331.38 installed. $ ps -eda -o pid,ppid,blocked,comm | grep -v 00000 PID PPID BLOCKED COMMAND 275 1 fffffffe7ffbfeff udevd
(In reply to Andrew Udvare from comment #98) > 331.38 installed. > > $ ps -eda -o pid,ppid,blocked,comm | grep -v 00000 > PID PPID BLOCKED COMMAND > 275 1 fffffffe7ffbfeff udevd This is OK. At least I have the same number on intel-only laptop.
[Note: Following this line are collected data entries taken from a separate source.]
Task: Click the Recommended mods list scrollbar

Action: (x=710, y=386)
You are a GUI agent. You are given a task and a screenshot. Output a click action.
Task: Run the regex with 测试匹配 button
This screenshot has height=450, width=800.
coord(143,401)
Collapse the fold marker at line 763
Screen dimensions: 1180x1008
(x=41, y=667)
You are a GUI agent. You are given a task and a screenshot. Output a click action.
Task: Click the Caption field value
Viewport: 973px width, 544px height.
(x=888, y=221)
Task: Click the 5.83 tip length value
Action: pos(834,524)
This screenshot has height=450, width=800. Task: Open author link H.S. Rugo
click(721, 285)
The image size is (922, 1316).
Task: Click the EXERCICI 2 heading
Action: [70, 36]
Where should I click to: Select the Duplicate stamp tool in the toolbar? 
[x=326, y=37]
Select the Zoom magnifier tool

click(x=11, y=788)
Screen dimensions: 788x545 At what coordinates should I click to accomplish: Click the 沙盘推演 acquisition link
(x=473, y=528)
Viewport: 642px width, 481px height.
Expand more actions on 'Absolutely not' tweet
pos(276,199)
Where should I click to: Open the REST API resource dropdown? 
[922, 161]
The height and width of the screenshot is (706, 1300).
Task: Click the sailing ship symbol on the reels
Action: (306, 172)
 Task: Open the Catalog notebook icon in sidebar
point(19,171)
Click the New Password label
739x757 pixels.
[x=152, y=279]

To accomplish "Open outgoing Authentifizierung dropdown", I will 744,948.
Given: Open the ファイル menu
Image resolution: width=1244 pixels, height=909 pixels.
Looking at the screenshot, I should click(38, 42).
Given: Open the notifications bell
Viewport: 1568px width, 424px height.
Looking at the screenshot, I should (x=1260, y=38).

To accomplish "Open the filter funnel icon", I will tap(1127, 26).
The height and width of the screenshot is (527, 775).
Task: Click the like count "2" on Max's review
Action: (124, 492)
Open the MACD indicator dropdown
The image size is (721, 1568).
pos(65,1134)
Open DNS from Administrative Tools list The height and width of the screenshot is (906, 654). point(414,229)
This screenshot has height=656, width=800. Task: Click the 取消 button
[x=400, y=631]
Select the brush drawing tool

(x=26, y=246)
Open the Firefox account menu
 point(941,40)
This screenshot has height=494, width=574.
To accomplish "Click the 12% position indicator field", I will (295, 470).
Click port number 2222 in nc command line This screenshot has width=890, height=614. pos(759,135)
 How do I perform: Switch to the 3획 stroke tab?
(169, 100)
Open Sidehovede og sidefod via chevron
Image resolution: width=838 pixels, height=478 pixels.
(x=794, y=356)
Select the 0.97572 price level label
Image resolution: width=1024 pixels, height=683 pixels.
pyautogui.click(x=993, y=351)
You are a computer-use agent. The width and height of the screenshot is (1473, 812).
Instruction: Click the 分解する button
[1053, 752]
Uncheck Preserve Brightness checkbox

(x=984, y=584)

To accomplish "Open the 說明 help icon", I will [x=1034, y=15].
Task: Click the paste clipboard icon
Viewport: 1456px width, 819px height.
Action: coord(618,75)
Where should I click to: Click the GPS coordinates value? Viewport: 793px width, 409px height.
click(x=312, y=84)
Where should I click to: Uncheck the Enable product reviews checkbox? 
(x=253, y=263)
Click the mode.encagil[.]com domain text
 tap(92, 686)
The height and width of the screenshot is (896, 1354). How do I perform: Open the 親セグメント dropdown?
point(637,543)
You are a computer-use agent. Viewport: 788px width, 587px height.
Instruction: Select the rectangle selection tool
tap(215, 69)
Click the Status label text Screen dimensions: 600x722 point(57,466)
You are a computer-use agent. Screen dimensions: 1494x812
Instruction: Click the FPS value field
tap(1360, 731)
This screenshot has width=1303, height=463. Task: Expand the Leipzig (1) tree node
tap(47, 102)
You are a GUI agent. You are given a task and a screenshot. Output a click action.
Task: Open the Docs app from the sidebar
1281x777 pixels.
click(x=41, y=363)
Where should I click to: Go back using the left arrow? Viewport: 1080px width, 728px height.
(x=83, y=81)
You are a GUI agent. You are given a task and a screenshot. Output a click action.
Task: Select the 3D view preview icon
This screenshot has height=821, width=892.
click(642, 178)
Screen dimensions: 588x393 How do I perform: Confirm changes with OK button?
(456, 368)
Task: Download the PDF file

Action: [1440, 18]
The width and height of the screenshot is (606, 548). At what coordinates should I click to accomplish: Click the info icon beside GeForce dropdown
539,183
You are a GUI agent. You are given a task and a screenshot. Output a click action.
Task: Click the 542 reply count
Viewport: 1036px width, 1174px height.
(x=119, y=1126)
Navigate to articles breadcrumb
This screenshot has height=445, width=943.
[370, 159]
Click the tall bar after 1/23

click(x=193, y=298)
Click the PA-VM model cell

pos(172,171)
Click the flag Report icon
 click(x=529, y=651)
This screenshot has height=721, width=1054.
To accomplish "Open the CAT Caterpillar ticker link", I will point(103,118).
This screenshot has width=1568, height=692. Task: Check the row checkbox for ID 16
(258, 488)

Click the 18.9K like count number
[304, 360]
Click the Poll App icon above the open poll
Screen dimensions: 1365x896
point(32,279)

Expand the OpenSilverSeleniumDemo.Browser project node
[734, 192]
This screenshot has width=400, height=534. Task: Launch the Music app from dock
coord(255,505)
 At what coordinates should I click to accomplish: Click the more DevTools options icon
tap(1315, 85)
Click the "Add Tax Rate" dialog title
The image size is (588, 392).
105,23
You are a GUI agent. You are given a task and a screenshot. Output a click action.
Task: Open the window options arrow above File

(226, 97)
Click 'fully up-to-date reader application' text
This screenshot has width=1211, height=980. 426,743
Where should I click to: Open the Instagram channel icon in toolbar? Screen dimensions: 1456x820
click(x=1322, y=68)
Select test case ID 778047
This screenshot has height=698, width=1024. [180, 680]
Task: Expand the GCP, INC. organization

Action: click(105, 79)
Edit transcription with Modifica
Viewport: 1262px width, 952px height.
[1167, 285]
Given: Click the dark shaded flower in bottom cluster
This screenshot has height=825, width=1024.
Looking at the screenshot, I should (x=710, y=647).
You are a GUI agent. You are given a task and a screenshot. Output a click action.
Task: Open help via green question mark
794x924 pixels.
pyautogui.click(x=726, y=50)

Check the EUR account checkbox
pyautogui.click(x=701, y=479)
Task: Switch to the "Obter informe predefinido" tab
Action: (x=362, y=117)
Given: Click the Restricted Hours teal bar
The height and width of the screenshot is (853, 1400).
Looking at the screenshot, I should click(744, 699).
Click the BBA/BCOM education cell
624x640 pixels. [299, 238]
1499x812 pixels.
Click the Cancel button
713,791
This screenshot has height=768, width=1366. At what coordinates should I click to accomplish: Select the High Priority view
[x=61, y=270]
I guess it blocks all signals and unblocks only few of them actually needed.
*** Bug 490256 has been marked as a duplicate of this bug. ***
https://devtalk.nvidia.com/default/topic/690793 = Linux, Solaris, and FreeBSD driver 331.49 (long-lived branch release) = [...] "Fixed a bug which could sometimes corrupt a newly-created thread's signal mask in multi-threaded applications that load libGL."
Hi! I've been running 334.16-r5 (and some previous version including 331.38 and perhaps after it, I could check my emerge logs) seemingly without problems, though I haven't come around to check the sigmask as described above (I need my computer so I don't want to install the broken drivers). Though, if I understand correctly, seemingly correct operation might not be enough to determine if this is indeed fixed (maybe it's just a coincidence / different circumstances that cause different kind of corruption, which might not be observed...). But confirming in any cse that newer drivers seem to work for me, and if others can confirm too, maybe this bug can be CLOSED FIXED? Cheers!
I believe this is obsolete long time ago.